-------- Selected text --------

Letters - 08 September 2023

From Faith and patience to Direct mail

Faith and patience

Beth Allen’s ministry (25 August) about her recent experiences of losing her husband and going through cancer treatment spoke deeply to me.

I have not lost my husband but have seen him suffering loss of strength and many medical problems and having to manage without two important operations that the now-debilitated NHS says it cannot provide for him.

And I do not have cancer as far as I know but am struggling with great loss of strength and mobility and with severe bowel problems that greatly reduce my ability to do things for myself, for Quakers, and for my family, which has been frustrating and depressing for me.

Beth’s ministry of faith and patience is a beacon for me, which will help me bear my own small cross better. Thank you, Beth Allen, for the example and the inspiration. And increased belief in my daily prayer: ‘Thank you source of Life for returning to me a new day of life.’

Lois Chaber

Outcome is not the cause

I have briefly met Rupert Read (4 August) a few times due to my own long involvement and concern for the future of the planet, most recently at a door-knocking day for Adrian Ramsay, co-leader of the Green Party. 

At the plenary session I suggested that, if we are to truly remove the causes of the breakdown of the climate and the ecosystem, communities urgently need to begin economic rebuilding, based around the principle of sharing. Protesting or winning elections, albeit important, will not in themselves tackle the roots of the rot.

-------- Supplied material --------

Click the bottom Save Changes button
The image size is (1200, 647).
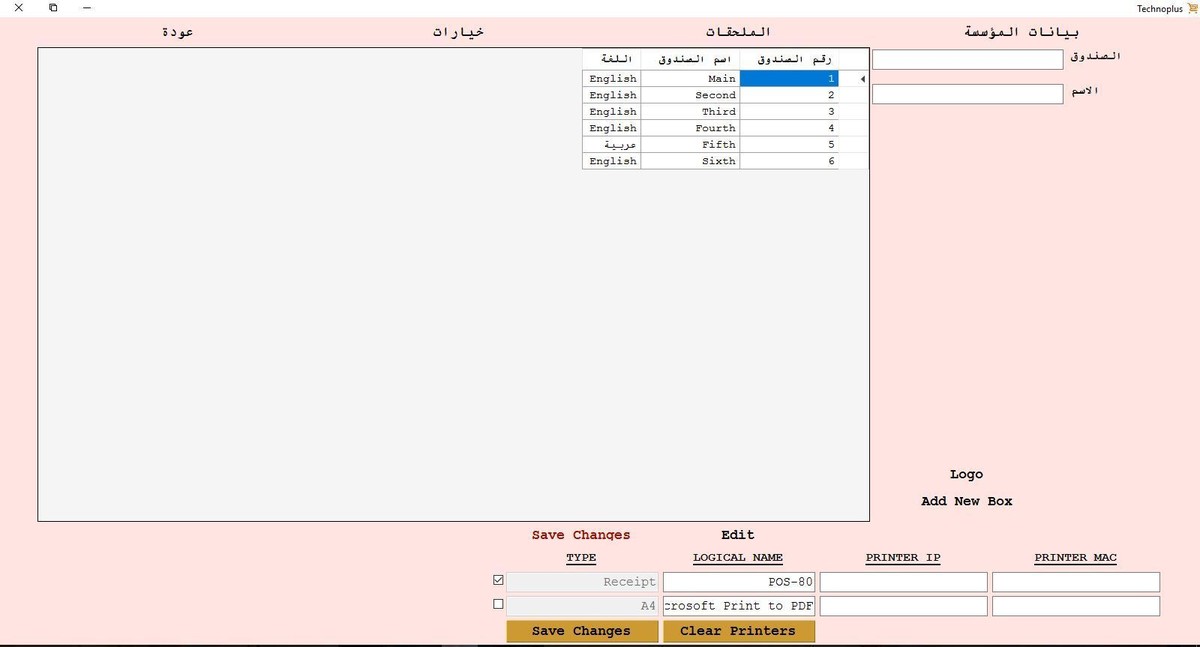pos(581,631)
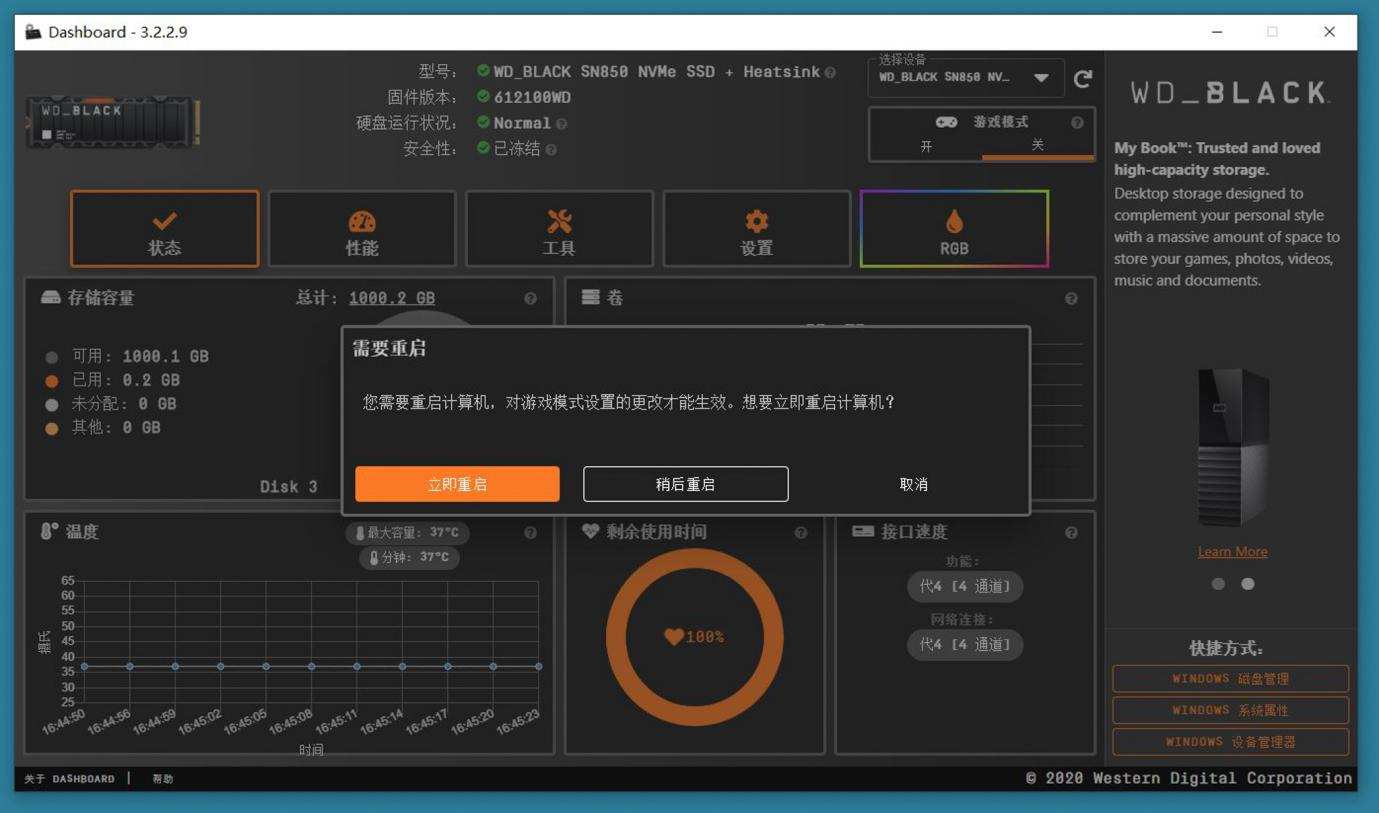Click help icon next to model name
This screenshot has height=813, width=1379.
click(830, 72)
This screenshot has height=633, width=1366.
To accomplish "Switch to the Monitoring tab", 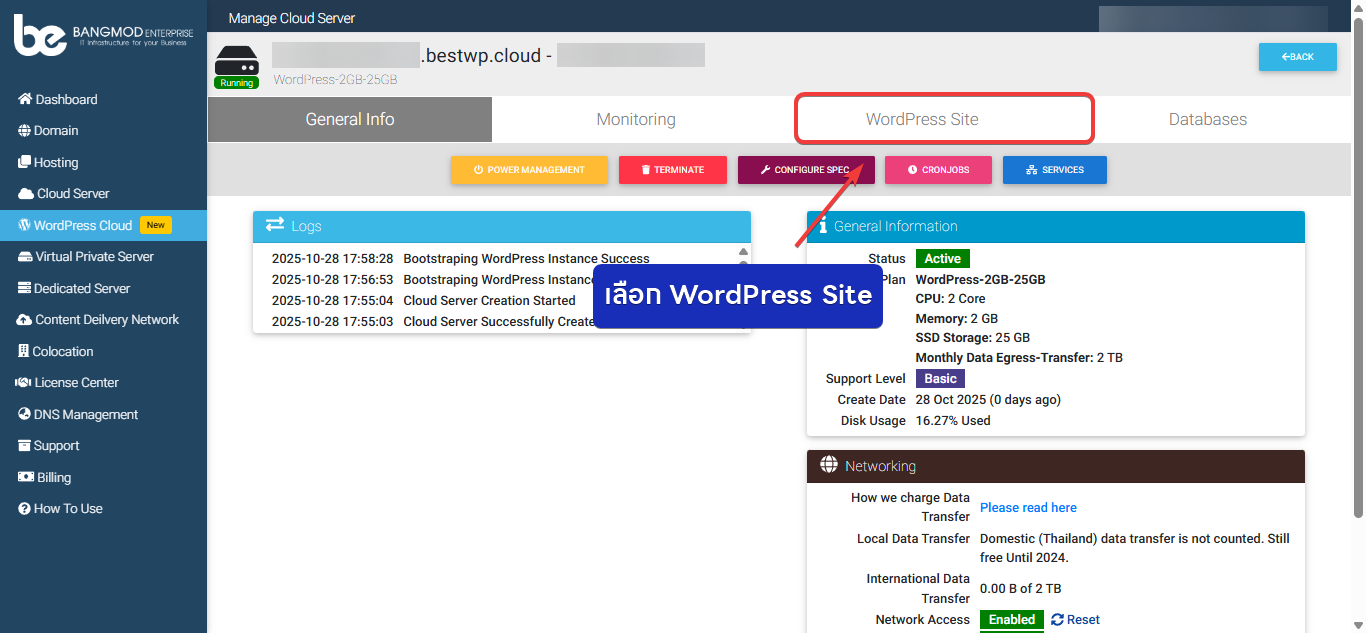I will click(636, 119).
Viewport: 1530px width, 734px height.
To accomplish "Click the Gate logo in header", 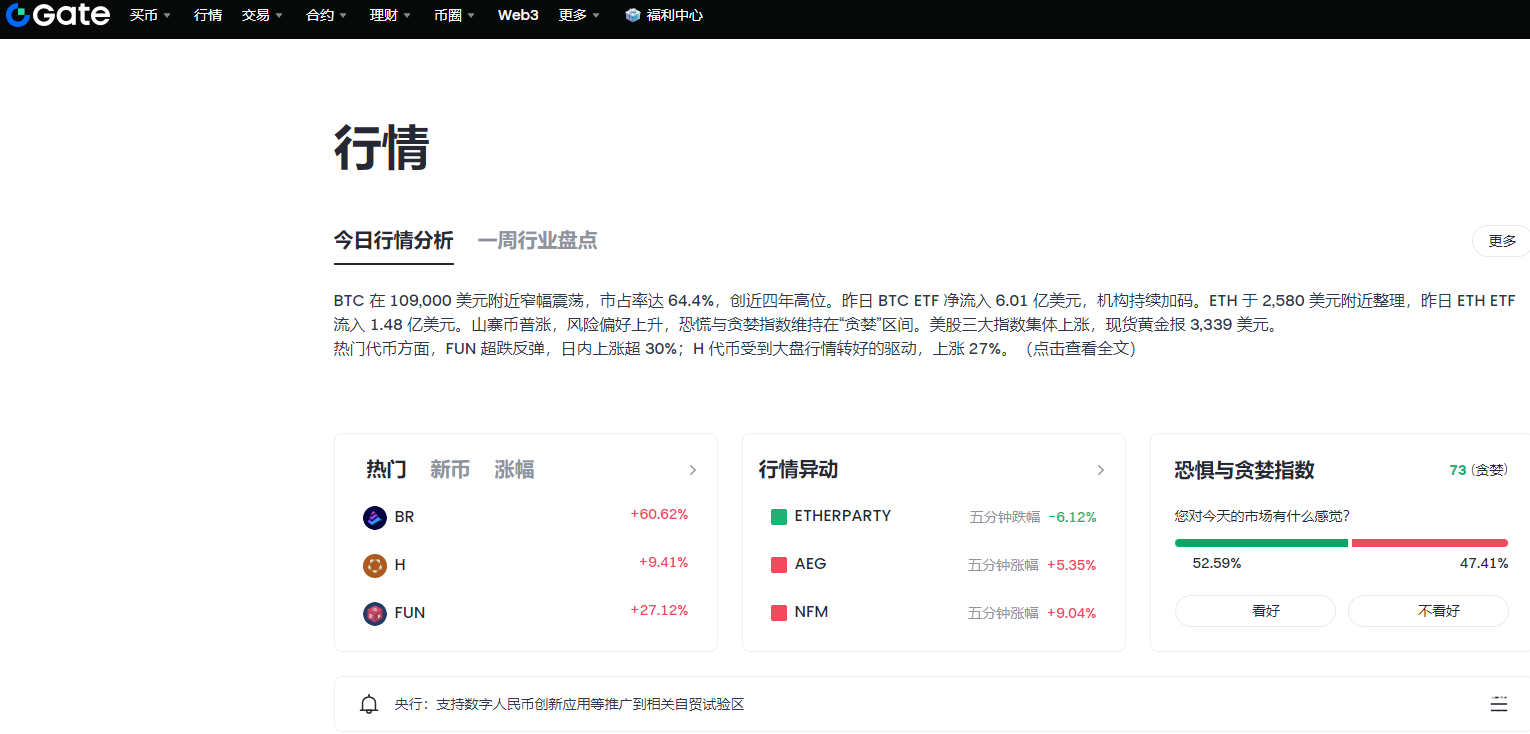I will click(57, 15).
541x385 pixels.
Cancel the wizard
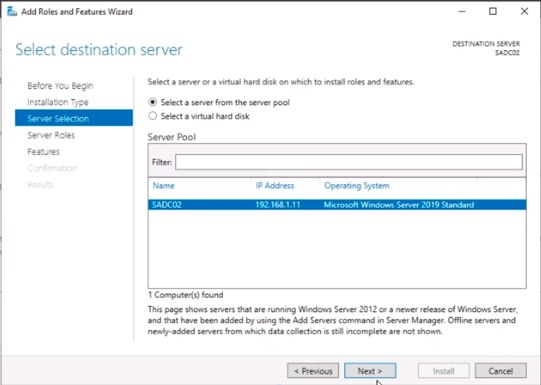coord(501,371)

--------
-------- Supplied material --------

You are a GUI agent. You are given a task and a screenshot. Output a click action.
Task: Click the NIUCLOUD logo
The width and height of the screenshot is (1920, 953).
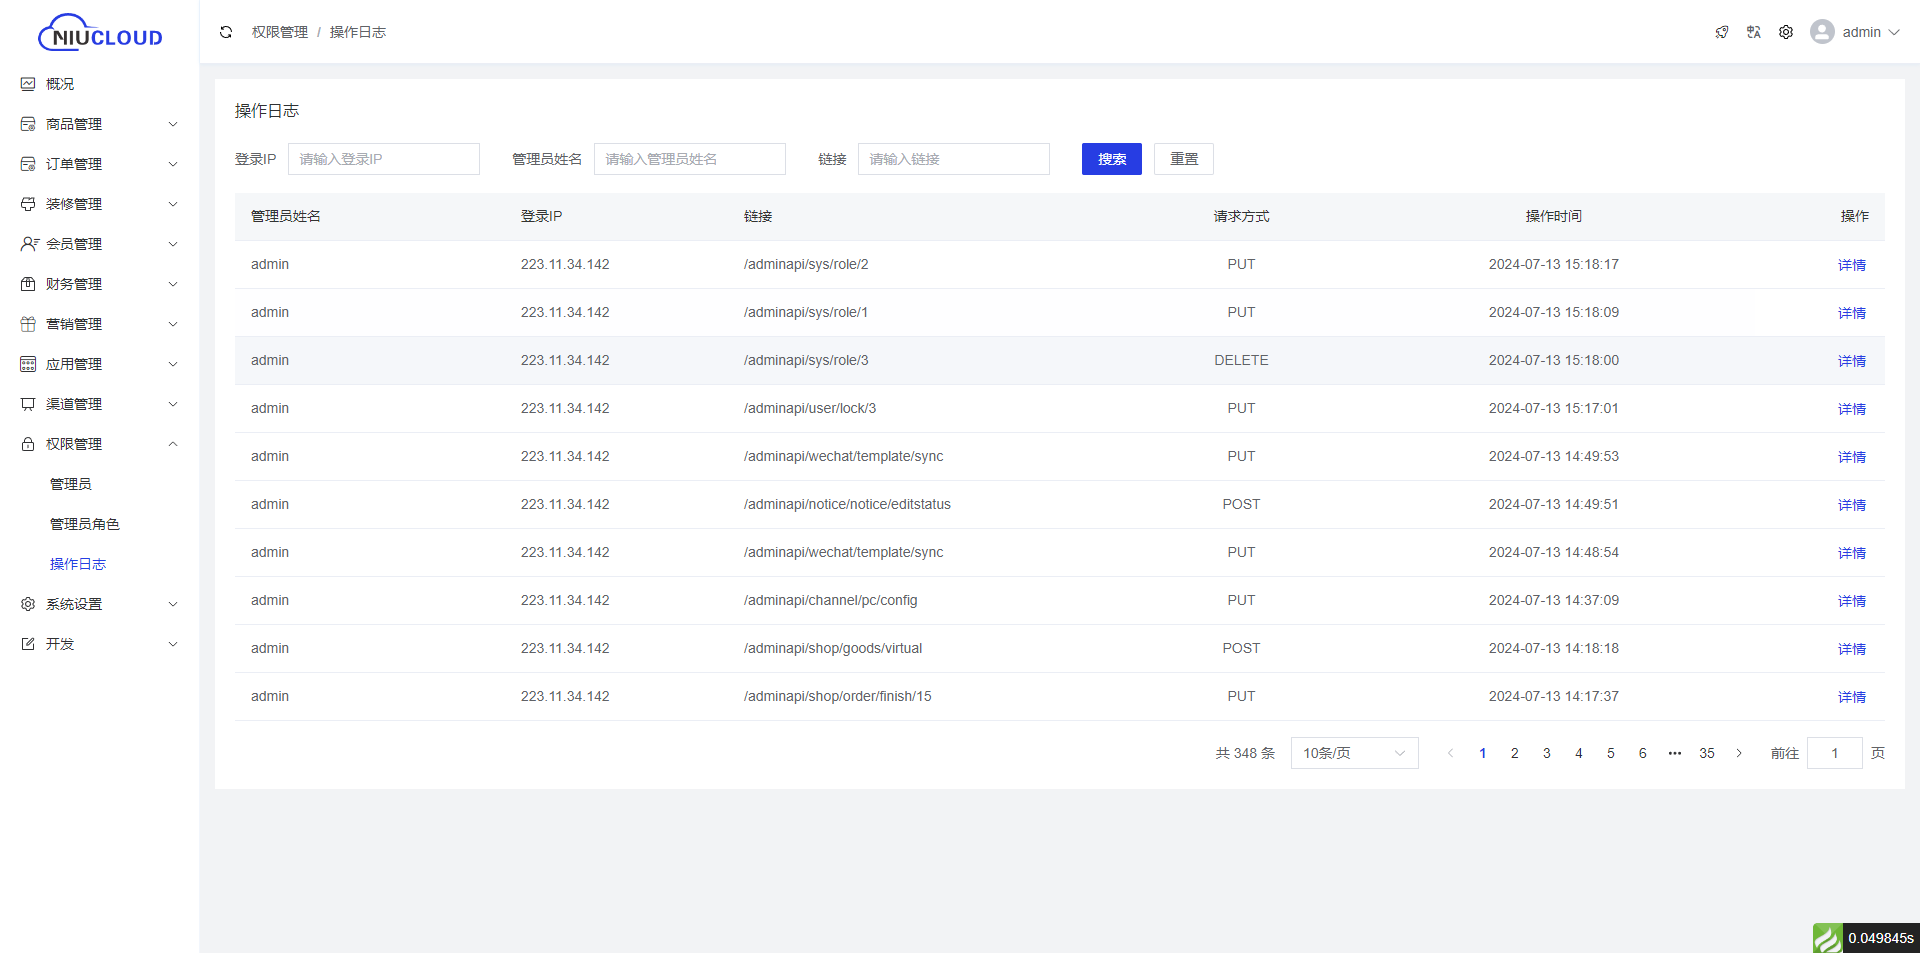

--------

### Directions
A: List every person named in the letters page.
B: In the letters page, what position does Adrian Ramsay hold?
The listing is separate material and has no connection to the letters page.

### Answers for the exercise
A: Beth Allen, Lois Chaber, Rupert Read, and Adrian Ramsay.

B: He is co-leader of the Green Party.